**The task:**
Your task is to copy the lines of the data below from the line holding "828x877 pixels." through the line holding "You are a computer-use agent. This", inclusive, exactly and with nothing added.

===

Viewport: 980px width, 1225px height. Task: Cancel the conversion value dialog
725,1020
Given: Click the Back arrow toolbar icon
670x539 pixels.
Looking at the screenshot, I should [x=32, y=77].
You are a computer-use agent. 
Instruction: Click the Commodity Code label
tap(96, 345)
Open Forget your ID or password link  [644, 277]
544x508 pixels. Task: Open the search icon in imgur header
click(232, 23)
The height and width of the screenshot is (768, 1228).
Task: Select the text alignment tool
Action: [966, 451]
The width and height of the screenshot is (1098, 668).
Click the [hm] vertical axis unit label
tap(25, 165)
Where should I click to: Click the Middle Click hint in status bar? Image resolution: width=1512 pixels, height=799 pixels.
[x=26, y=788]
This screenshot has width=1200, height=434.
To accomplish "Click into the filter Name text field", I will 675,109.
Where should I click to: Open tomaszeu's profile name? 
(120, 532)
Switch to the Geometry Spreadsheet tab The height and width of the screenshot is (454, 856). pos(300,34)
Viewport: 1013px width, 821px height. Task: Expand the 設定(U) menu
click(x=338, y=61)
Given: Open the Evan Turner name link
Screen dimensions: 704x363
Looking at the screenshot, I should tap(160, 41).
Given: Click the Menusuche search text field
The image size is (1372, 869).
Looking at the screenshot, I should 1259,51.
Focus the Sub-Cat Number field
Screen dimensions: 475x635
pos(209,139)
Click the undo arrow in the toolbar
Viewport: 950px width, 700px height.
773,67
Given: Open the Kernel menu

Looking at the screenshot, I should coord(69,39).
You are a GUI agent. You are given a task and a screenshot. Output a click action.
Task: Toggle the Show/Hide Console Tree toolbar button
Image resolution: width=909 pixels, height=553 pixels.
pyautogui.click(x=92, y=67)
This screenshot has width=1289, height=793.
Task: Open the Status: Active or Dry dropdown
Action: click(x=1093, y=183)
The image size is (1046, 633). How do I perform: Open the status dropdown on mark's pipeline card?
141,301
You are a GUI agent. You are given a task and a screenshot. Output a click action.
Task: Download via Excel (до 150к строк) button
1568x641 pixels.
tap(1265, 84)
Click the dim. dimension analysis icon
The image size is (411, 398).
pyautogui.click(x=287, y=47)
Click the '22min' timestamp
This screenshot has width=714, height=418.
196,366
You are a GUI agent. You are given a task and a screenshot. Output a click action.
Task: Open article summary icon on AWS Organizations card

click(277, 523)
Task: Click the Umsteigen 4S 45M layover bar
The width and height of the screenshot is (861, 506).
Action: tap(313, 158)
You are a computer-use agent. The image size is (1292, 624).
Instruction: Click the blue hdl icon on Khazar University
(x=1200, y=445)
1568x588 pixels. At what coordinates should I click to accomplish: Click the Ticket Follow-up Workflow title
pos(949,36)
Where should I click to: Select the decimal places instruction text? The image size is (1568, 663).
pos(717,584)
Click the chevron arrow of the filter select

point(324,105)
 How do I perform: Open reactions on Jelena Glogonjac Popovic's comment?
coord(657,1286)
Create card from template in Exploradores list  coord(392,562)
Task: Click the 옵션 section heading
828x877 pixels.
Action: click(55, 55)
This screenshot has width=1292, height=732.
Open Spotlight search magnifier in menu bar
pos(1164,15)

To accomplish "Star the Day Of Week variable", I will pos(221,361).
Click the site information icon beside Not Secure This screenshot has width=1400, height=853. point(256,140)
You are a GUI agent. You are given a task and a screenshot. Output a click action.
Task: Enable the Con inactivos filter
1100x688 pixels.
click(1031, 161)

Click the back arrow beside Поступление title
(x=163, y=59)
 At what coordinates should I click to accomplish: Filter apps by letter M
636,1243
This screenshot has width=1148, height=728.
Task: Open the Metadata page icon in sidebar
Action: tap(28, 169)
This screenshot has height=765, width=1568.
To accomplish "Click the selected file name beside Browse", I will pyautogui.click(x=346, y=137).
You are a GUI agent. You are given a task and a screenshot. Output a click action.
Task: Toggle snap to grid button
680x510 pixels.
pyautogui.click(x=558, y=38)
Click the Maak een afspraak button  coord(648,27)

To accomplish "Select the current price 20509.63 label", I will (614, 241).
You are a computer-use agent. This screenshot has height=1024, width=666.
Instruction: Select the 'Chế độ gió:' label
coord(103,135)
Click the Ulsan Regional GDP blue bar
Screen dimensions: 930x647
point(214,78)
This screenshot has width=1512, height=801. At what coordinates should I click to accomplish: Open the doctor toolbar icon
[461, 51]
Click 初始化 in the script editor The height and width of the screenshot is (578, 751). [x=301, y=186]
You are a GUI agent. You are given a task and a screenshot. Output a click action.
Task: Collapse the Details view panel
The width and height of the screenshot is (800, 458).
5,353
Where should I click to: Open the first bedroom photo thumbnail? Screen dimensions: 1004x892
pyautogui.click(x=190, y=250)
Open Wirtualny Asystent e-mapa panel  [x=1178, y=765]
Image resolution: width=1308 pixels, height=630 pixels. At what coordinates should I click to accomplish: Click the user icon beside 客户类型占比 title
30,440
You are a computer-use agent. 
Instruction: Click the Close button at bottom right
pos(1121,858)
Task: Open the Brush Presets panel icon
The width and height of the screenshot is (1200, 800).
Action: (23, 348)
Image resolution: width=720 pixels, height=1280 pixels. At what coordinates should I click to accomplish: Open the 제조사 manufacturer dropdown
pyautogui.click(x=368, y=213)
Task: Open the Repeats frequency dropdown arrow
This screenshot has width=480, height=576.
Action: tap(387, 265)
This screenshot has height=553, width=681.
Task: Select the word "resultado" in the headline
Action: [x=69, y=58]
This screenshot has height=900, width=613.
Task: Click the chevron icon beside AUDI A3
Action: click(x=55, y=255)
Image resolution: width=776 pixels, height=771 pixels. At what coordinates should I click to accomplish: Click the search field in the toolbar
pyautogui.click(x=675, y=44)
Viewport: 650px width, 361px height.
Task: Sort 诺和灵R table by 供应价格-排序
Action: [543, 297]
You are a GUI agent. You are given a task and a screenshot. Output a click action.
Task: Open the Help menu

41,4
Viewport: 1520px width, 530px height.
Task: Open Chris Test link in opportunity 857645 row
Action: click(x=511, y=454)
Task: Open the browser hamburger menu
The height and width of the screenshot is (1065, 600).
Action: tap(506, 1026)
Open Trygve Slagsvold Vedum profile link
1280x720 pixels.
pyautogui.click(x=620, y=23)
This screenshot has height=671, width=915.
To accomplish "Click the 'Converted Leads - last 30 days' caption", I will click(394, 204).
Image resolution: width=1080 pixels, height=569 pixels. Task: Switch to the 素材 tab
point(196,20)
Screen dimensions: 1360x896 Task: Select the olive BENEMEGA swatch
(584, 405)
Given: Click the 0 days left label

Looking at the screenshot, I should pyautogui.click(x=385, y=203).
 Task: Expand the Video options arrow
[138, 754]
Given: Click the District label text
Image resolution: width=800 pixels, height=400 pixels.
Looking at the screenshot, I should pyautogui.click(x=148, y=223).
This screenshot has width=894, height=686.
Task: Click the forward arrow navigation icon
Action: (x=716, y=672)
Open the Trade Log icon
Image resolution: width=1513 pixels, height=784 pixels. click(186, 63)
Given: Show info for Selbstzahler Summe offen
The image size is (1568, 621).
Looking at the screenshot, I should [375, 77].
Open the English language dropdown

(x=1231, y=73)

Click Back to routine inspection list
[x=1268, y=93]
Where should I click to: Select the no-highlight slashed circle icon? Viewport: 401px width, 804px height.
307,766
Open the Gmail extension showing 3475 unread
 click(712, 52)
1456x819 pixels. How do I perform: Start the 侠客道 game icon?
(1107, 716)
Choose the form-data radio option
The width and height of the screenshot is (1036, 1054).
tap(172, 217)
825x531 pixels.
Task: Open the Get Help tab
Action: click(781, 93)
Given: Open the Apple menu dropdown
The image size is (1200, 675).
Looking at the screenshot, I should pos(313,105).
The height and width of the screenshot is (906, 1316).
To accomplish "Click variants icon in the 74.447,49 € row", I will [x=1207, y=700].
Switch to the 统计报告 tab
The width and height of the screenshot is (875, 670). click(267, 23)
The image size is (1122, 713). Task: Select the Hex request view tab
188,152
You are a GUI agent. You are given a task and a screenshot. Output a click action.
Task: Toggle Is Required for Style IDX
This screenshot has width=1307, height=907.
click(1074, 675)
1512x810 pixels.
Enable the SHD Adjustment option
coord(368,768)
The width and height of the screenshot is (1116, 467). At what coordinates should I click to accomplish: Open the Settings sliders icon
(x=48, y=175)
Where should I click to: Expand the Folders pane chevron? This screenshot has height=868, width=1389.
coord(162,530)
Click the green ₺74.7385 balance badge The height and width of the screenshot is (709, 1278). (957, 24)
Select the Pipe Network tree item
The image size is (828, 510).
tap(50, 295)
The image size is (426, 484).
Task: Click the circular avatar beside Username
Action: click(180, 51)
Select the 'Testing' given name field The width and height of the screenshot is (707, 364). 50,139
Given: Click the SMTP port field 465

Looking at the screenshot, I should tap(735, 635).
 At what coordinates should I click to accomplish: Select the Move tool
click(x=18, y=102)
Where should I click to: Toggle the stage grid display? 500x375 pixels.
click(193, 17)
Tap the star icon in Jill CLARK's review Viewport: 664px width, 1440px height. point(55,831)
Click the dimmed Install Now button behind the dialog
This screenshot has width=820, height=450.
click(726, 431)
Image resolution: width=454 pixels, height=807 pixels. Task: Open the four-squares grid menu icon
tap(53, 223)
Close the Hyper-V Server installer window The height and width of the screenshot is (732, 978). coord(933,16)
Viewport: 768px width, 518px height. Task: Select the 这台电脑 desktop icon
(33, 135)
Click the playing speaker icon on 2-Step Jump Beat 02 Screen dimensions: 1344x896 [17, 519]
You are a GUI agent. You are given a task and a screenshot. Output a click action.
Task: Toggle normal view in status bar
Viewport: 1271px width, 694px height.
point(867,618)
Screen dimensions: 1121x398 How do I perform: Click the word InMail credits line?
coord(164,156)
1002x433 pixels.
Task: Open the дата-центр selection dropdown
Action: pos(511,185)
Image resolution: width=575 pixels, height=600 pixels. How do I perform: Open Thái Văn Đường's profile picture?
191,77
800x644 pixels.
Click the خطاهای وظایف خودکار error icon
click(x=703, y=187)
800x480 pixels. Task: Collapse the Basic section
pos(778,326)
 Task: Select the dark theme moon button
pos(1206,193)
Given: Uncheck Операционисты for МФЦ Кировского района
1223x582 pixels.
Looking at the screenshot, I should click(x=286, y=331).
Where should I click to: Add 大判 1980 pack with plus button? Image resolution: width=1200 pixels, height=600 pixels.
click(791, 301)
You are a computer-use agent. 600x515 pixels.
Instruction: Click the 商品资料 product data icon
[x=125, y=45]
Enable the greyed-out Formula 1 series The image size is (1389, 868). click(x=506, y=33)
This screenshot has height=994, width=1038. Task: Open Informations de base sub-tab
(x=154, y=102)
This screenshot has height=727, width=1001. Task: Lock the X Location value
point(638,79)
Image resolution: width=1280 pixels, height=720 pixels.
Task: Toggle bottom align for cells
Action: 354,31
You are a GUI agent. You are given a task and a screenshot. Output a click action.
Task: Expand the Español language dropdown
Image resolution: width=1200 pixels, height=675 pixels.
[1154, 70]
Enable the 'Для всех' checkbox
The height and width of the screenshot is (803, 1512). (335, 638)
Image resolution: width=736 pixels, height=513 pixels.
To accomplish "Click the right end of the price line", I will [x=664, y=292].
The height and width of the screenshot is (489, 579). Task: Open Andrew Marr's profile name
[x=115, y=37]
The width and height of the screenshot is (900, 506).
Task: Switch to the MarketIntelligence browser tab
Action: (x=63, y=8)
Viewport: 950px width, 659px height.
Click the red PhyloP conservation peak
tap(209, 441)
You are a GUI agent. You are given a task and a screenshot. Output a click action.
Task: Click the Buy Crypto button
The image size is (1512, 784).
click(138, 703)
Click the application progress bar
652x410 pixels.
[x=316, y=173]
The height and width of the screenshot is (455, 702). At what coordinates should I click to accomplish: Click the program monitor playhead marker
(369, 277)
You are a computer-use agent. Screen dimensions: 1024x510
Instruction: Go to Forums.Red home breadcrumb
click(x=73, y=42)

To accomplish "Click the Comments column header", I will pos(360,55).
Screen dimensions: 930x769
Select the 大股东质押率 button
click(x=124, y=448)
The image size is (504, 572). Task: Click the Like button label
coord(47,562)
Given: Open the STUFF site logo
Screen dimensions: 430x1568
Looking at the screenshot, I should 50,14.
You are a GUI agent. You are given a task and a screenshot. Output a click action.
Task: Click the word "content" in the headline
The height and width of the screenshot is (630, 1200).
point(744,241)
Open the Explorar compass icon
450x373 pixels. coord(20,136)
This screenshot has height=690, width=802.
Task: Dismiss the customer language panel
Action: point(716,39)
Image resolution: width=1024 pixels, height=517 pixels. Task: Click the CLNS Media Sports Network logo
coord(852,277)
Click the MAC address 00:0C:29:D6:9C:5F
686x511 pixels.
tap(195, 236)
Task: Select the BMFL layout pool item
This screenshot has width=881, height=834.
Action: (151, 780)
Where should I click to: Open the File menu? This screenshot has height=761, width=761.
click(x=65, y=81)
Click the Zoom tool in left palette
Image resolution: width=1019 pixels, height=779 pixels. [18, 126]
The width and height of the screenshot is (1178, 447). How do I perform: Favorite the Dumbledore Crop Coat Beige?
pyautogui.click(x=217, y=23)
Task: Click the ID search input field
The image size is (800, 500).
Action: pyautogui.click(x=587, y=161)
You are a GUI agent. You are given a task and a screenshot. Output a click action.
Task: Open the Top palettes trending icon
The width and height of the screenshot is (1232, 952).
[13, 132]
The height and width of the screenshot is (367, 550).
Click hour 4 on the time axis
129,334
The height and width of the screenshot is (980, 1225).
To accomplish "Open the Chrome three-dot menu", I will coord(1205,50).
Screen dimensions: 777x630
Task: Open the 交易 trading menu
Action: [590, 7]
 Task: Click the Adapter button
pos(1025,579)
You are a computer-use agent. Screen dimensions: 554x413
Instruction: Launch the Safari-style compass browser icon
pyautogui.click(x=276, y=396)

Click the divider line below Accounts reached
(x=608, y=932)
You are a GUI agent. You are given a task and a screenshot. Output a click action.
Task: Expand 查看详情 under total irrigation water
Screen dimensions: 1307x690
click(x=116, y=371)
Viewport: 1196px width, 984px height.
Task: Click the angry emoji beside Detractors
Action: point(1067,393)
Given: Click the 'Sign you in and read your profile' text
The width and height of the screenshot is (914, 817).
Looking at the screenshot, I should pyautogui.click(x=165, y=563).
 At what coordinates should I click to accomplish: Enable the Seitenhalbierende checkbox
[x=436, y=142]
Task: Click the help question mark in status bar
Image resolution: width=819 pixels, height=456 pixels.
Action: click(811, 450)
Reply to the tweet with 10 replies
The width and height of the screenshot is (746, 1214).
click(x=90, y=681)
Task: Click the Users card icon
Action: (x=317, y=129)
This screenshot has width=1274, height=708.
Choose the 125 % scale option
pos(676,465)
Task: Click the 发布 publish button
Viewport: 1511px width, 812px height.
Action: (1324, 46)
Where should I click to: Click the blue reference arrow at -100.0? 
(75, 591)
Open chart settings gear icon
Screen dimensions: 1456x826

===

**Expected answer:**
828x877 pixels.
Action: click(55, 55)
This screenshot has width=1292, height=732.
Open Spotlight search magnifier in menu bar
pos(1164,15)

To accomplish "Star the Day Of Week variable", I will pos(221,361).
Click the site information icon beside Not Secure This screenshot has width=1400, height=853. point(256,140)
You are a GUI agent. You are given a task and a screenshot. Output a click action.
Task: Enable the Con inactivos filter
1100x688 pixels.
click(1031, 161)

Click the back arrow beside Поступление title
(x=163, y=59)
 At what coordinates should I click to accomplish: Filter apps by letter M
636,1243
This screenshot has width=1148, height=728.
Task: Open the Metadata page icon in sidebar
Action: tap(28, 169)
This screenshot has height=765, width=1568.
To accomplish "Click the selected file name beside Browse", I will pyautogui.click(x=346, y=137).
You are a GUI agent. You are given a task and a screenshot. Output a click action.
Task: Toggle snap to grid button
680x510 pixels.
pyautogui.click(x=558, y=38)
Click the Maak een afspraak button  coord(648,27)

To accomplish "Select the current price 20509.63 label", I will (614, 241).
You are a computer-use agent. This screenshot has height=1024, width=666.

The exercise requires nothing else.